Sometimes, I have to call out his name, to see where he is in the house. He’s always been like this, quiet …and somewhere. And it was never, “if there’s quiet, there’s trouble,” as with his brothers, but more of a, “he’s quiet, let’s go find him.”
We’d search him out, and there he’d be, with his drawing pad, under the dining room table, silently sketching a tiger completely detailed with green eyes, or quietly rolling out anatomically correct scorpions from clay. Or folding. Folding and folding his paper origami.
My husband, who is a conservative, white collar worker by day, and “secret renaissance man” at home, is the one who has introduced all three of our boys to the major hobby in their lives. He began our oldest with piano. With our youngest, he has shared the enjoyment of anything athletic. Our middle son, who was four years old when my husband first sat down cross legged next to him, and silently and slowly began folding a 6×6 flat sheet of paper into a crane, has learned the art of origami from him. My husband would crease the shiny paper, allowing time in between each fold for our son to imitate the precise movements. I saw something in our son’s eyes come alive with that very first time of paper folding. As he watched, I remember him saying, “It’s so cool that I can make my own toys.” He had found his “thing to do with Dad.”
Our son has been folding origami for nine years now.
It suits our son’s personality: he’s quiet, he is absorbed, and he sees fulfilling results from his labor. Some of his origami can take up to one hundred folds, and an hour and a half of steady work. When he is through, he holds it in his hands, and admires what he has made from a flat sheet of paper. While he is folding, he holds an instructional dialogue with me. “Mom, did you know that the biggest mistake people make with origami is to not pre-fold?” “Mom, did you know that if you think you can’t do an origami any longer, you can just try again the next day?” I have learned that his paper folding time is the best time for me to catch glimpses into his thoughts, to find out more about who he is.
At times, he is so into his paper zone, that he won’t hear us call him. I’ll send one of his brothers to go and check on him, see how he’s doing. They’ll invariably return, and tell me, “he’s fine, Mom, he’s just at the table, folding.”
This past time of paper folding has helped him gain entry into the closed clubs of popularity that he wouldn’t otherwise be allowed in. During class downtime, he’ll begin to fold, and a crowd will soon gather, and say, “That is so cool! Can you make me one?” In his quiet nature, he’ll smile, reach for another paper, and begin folding to make the paper crane, cricket, frog, to give to whomever wanted one, while they all stand around–quiet, much like him–and watch.
I stand behind him at times, watching him fold and refold so deliberately, and I know that he is nowhere else at the moment, but in his zen of creating.

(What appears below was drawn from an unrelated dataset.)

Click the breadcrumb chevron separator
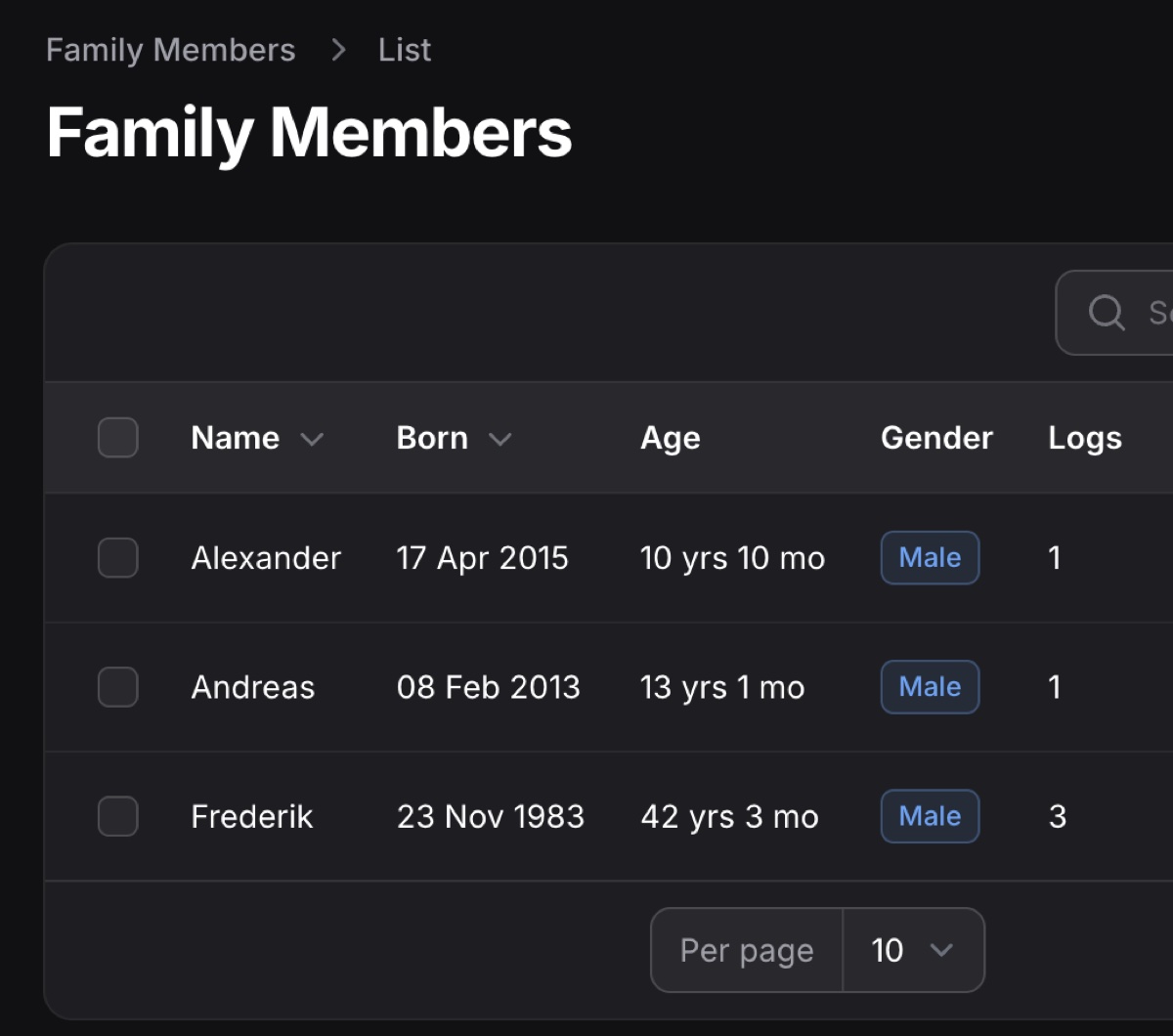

He once left me speechless with his remark of, “Mom, I know how I feel when I make something from nothing…I can’t even imagine how God felt when he made flowers and bugs.”
He is my Beautifully Quirky Son, and he has taught me to enjoy the quiet, the still, and be at peace by stepping out of the world for a moment.
“Mom,” he asks me, between folds, “do you know the origami story of One Thousand Cranes? The story goes that if a person makes one thousand paper cranes, that their wish will come true?”
I don’t have to make one thousand cranes, honey, I don’t.